A few years ago there were many prophets for whom the cloud would end up completely displacing the computing processes of enterprise data centers. That was an exaggeration, but it stuck with people who only read short sentences. In the past it is easy to think that the two models will coexist as far as is predictable today, with an abundance of hybrid formulas. Still, demand for commonly called public cloud services (IaaS) is skyrocketing: Spending in that category has grown 35% in the third quarter, reaching a global total of $ 49.4 billion.
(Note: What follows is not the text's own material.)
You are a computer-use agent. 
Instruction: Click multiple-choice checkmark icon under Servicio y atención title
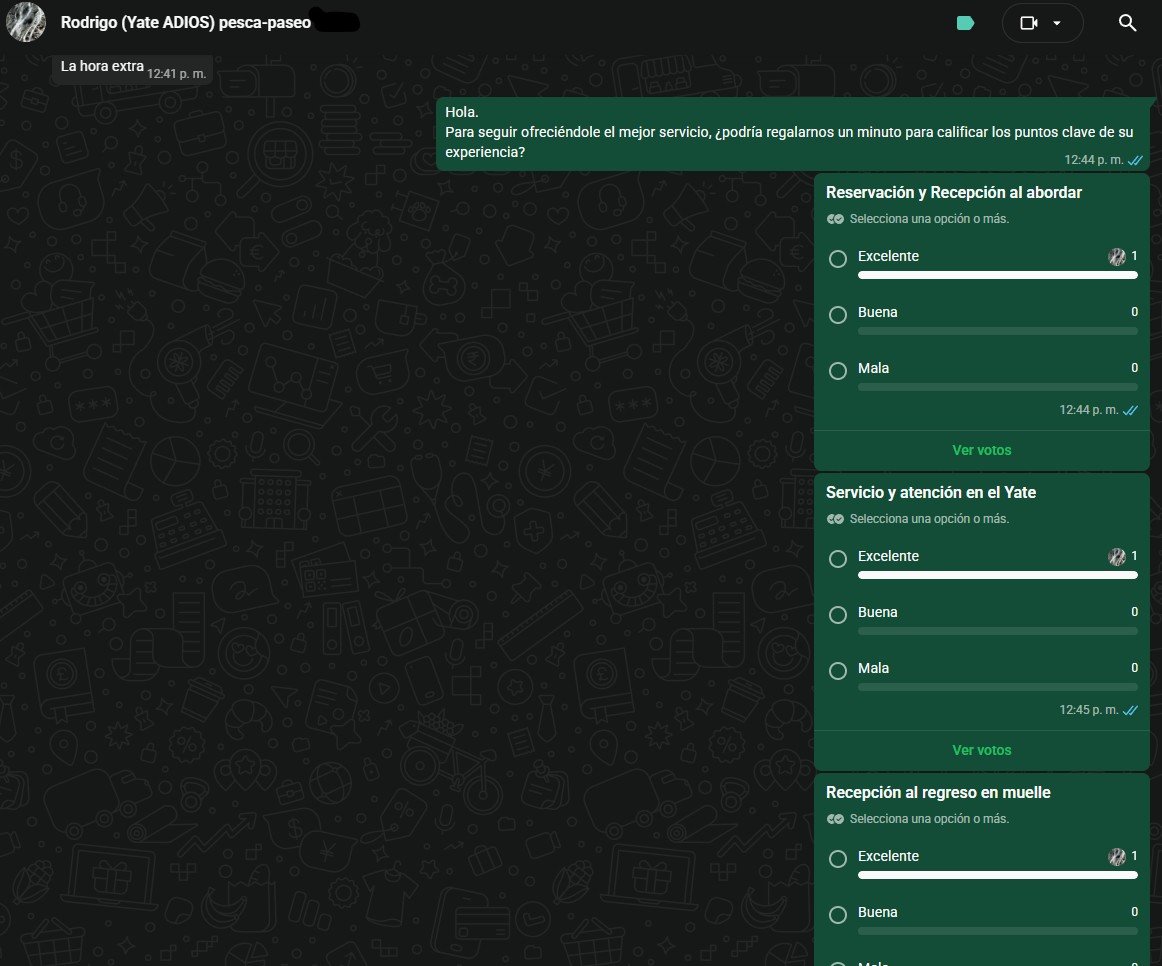(x=835, y=519)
The acceleration is tangible: in 2020, the turnover of public cloud providers was 142,000 million and this year it will not be far from 200,000 million. It is not difficult to imagine the reasons: remote work and education, new processes that cannot be accommodated in the local infrastructure of companies, increasing use of specific applications from previously remote vertical sectors, such as banking and administration.
Europe spends 23% of the world market, but cannot compete in supply
A central feature of this market is its high concentration. Amazon Web Services (AWS) leads the pack, with a 32% share and 39% year-on-year growth. Its pursuer is Azure (Microsoft) with 21% and 50%. respectively. Google Cloud is not resigned to being third, but its share does not exceed 8%. First conclusion: 58% of the cake is eaten by three colossi, all of them American. The fourth is Chinese, Alibaba Cloud, with another 5%. The ten alternatives that follow add 21%, among them the French OVH, far in the table.
With this volume of business in hand, it is normal for the executives of the three companies – which are part of powerful corporations – to have a personal role in the IT market. The biggest by size, but still waiting to show his size, is Adam Selispky, who has just returned to AWS as CEO, taking over from Andy Jassy, promoted to head Amazon. More discreet, but no less famous, are Scott Guthrie and Thomas Kurian, visible heads of Microsoft and Google’s cloud business.
The intensity of the growth parallels the geographic expansion of the trio. This year, AWS has decided to open a data center in Aragon, while its competitors announce that they will install their own in Madrid; in the case of Microsoft through an agreement with Telefónica. Spain is no exception: it is a current investment of capital in infrastructures that combines several purposes. The first is to respond to the demand generated locally, especially acute in certain sectors with specific needs: healthcare, a priority for AWS, or financial, which is a priority for Microsoft. Google Cloud chooses to carve out a niche in hot applications such as data analytics, cybersecurity, and decarbonization.
Data sovereignty attracts investments in cloud computing to Europe
Therefore, AWS, Azure and Google Cloud have announced investment plans totaling $ 25 billion in the construction and equipment of some 300 new data centers around the world. In the face of such a deployment, any European initiative pales despite the continent accounting for 23% of global spending on IaaS.
An associated factor is what has come to be called data sovereignty: regulations – European, but also Asian – require that data generated in these countries reside exclusively in their jurisdiction, unless there are intergovernmental agreements. This induces the big three providers to rely on local partners, facilitating the realignment of a network of service providers in this transition to cloud computing.